Taylor Reviews: The Discovery

Taylor Raj is back, baby, and this time he's reviewing the Netflix exclusive, The Discovery, starring Jason Segal and Rooney Mara.

One year after the existence of the afterlife is scientifically verified, millions around the world have ended their own lives in order to "get there". A man and woman fall in love while coming to terms with their own tragic pasts and the true nature of the afterlife.

The Discovery is a Netflix original drama (3/31/17) which focuses on a neurologist, Will Harber, (Jason Segal) traveling home to visit his estranged father, in a world where the afterlife has irrefutably been proven to exist.

The very first scene drops the viewer six months after the titular Discovery has already been made public. The renowned scientist who made the findings (and Will’s Father) Thomas Harber is being interviewed by a newscaster regarding the millions upon millions of people who have taken their own life to preemptively get to the afterlife. The scene is abruptly concluded when a member of the film staff takes his own life on live television, kickstarting Thomas towards going into reclusion and continuing his research. All in all, it’s an extremely well written, believably acted, and cohesively edited first seven minutes.

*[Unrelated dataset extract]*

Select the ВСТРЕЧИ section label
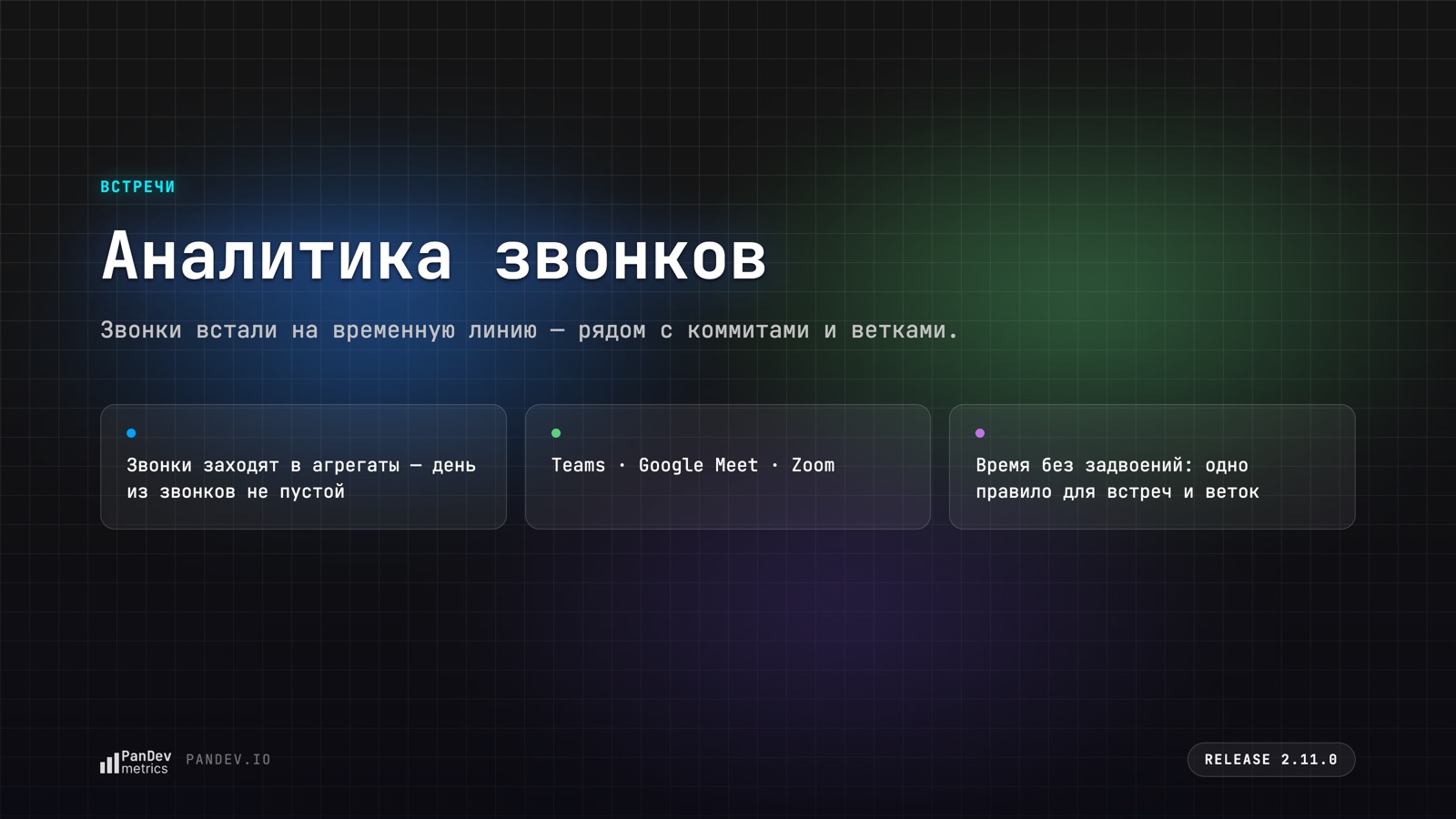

Unfortunately, the superior level of quality does not last through the remainder of the movie. The very next scene finds the viewer hastily introduced to Isla (Rooney Mara), in a meeting with Will that draws large parallels to the beginning scene of Eternal Sunshine of the Spotless Mind. Isla is a strange bastardization of the “manic pixie dream girl” trope – instead of a whimsical, and unnaturally quirky ball of light who can’t be contained, Isla is instead a depressing show of flat affect and monotoned musings. Isla only exists as a one-dimensional character who’s only purpose is to show Will the error of his ways, the harm of blanket skepticism, and to exist as an object to take care of.  It’s painful watching these two fall in love: the characters are written to be too socially awkward and clinically depressed, and they share only a handful of extremely stilted lines before deciding they’re an item – all within a very small window of time. The relationship doesn’t feel natural, it doesn’t feel convincing, and it doesn’t allow the viewer to invest in anything that is going on on-screen throughout the middle 80% of the movie.

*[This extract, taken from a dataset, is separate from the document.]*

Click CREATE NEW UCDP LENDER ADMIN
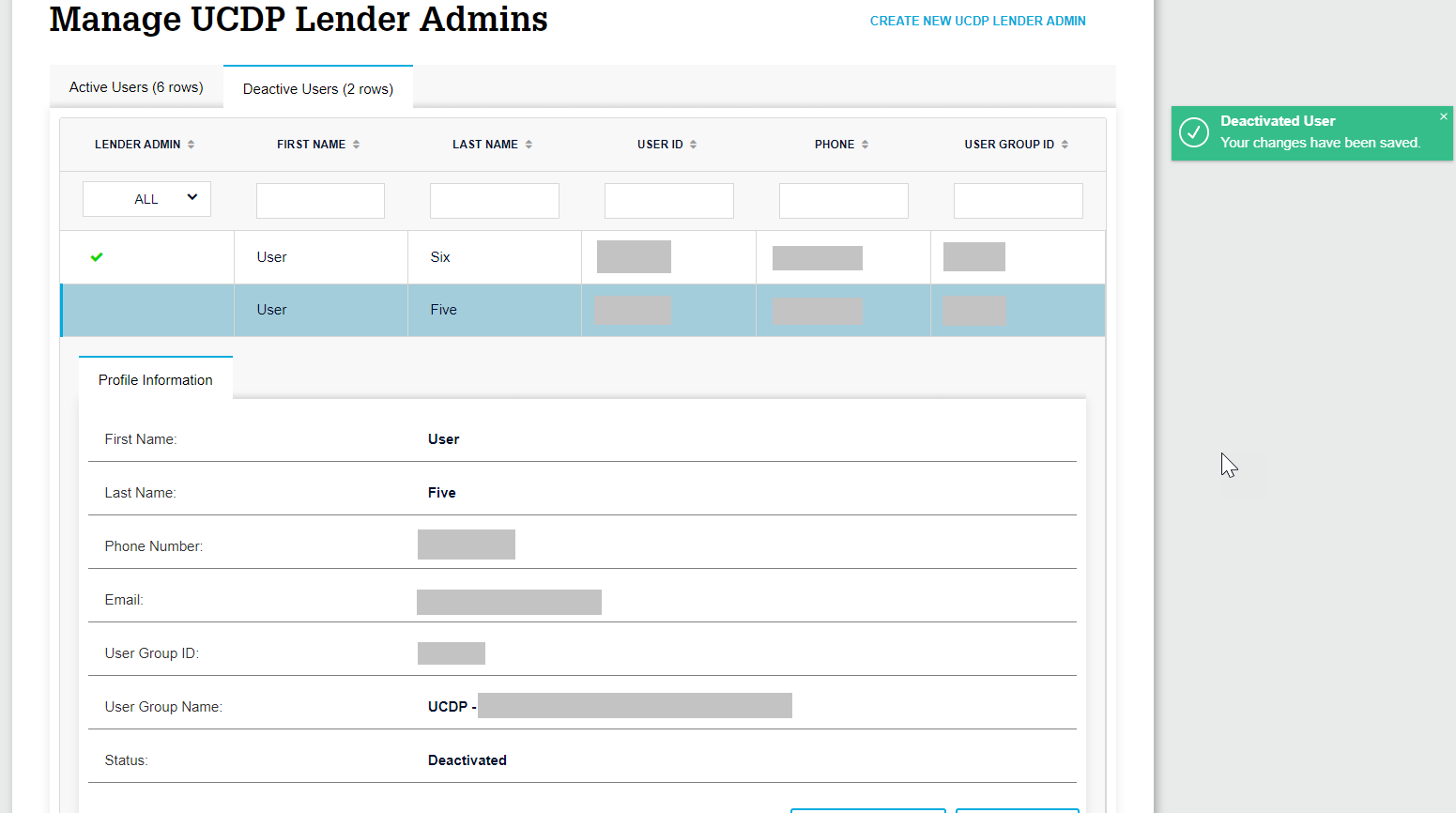point(977,20)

There’s no help from the story beats to mask the character’s misgivings either - it struggles to find it’s tone, often wildly oscillating between the straight-faced maudlin and tongue-in-cheek humor. One scene finds a normally friendly leader giving an extremely tense monologue to a group of his followers for a daunting stretch of three minutes while a previous scene had two characters cracking jokes while literally stealing a stranger’s body from a morgue – an action that in no way suits the protagonist's character in any way. Technical mistakes also run rampant – one scene finds Rooney Mara’s line dubbed in post while her mouth is completely still. Another has the main character breaking into a keypad-secured room, while the rest of the cast is completely unable to enter for sake of not interrupting the plot.

Luckily, the ending of the movie picks up a few of the blatant story notes the film has spent the previous hour and a half beating the ignorant viewer over the head with and twists them into compelling thought exercises. While it is aggravating seeing the ensemble theorize and dialogue in circles around a clearly sign-posted plot points – namely where and what “the afterlife” actually is in the canon - the delivery and execution of the penultimate sequence is quite well thought out: the cuts, writing, acting, and mood finally return to the quality delivered from the initial seven minutes. Of course, the movie decides to sour the sequence by cutting to a sequence that breaks the just previously established rules of the afterlife and pulls an Inception-esque cut-to-black, but in this usage, it seems more likely that writer had no cohesive way to end the story without being completely unsatisfying or saccharine and cliché

There are shining – even glimmering – moments that bookend the beginning and ending of this movie, and it’s a shame the connective tissue is the awkward mess it ended up being. This film shines in its premise, the discussions, and the thought exercises that stem from it – but as a piece of entertainment or even just content, it flatlines.